Today the Manhattan-based band the New Wonders provides audiences with an authentic and exciting musical glimpse into the 1920s by performing jazz and dance music of the era. Mike Davis, cornetist and leader, hailed as an “Eloquent trumpet prodigy” by the Wall Street Journal has assembled a band of musicians who all attended conservatories, but discovered their passion for making music in the style of 1920’s records (to the consternation of their music school professors.) The New Wonders craft each song as if it were a 78rpm record, and revel in the possibilities of how the music may have sounded live nearly one hundred years ago. Davis and his colleagues celebrate a time when music came out of real people and real instruments, and played a central part in people’s dreams, adventures and romances.


From the New Wonders’ first appearance critics took note: The New York Times called them an “unexpected delight”, and Downbeat Magazine wrote: “Mike Davis… appeared to have emerged from a time portal from the year 1927”.

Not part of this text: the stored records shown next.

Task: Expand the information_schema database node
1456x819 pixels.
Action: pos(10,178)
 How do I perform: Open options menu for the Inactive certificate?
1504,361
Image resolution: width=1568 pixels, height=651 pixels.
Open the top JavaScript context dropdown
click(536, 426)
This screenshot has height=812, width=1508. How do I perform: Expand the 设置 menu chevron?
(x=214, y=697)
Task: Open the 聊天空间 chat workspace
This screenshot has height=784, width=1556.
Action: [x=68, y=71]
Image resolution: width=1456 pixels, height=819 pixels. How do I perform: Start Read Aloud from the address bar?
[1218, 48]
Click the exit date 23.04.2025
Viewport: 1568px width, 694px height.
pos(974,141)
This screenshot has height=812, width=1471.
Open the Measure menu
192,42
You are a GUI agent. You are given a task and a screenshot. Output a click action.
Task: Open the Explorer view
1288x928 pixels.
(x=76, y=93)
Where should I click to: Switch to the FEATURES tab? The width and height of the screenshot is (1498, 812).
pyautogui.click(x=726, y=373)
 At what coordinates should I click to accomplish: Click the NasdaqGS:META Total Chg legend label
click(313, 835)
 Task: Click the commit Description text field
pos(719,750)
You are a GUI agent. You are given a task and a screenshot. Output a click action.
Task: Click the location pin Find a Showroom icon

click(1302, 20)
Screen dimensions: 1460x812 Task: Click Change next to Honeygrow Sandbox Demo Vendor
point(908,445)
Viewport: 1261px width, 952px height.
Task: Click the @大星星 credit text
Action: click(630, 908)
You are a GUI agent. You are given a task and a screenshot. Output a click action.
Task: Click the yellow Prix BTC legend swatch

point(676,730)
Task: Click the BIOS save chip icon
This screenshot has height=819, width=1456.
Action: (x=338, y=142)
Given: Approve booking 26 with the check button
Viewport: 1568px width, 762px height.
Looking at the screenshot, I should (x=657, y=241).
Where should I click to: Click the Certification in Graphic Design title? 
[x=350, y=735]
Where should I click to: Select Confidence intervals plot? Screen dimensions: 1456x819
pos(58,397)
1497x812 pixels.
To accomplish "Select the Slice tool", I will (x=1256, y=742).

The band takes its name from the model of cornet played by the enigmatic genius Bix Beiderbecke, who embodied the youthful, searching spirit of the 1920s: his music was beautiful and short-lived, but it still holds meaning today. The New Wonders take great inspiration from Bix, as well as Louis Armstrong, the California Ramblers, Red Nichols, Jean Goldkette and many others, and perform on period instruments whenever possible. The music of the jazz age continues to raise eyebrows and cause toes to tap, and the New Wonders aren’t going to let them stop!


At twenty-eight years old, “eloquent trumpet prodigy” Mike Davis (Wall Street Journal) has a voice beyond his years on his instrument. His playing is imbued with the sounds of prohibition-era speakeasies, Hoovervilles of the depression, and glittering jazz palaces of the swing era, creating a timeless cocktail of American music. A recent graduate of the Manhattan School of Music, Mike began his trumpet instruction at age nine with Jerry Oram in Seattle and went on to study with Laurie Frink during his undergraduate studies. Both encouraged his interest in early jazz styles, which led to his beginning to work professionally in New York City during his college years. He now appears regularly around New York City as the leader of the New Wonders and with Dandy Wellington and his band, Emily Asher’s Garden Party, Glenn Crytzer, Terry Waldo, Baby Soda, Dan Levinson, and many other traditional jazz and swing bands. A regular at the celebrated jam session at Mona’s Bar, Mike is one of the vanguard of young musicians bringing traditional jazz to the forefront of the NYC music scene.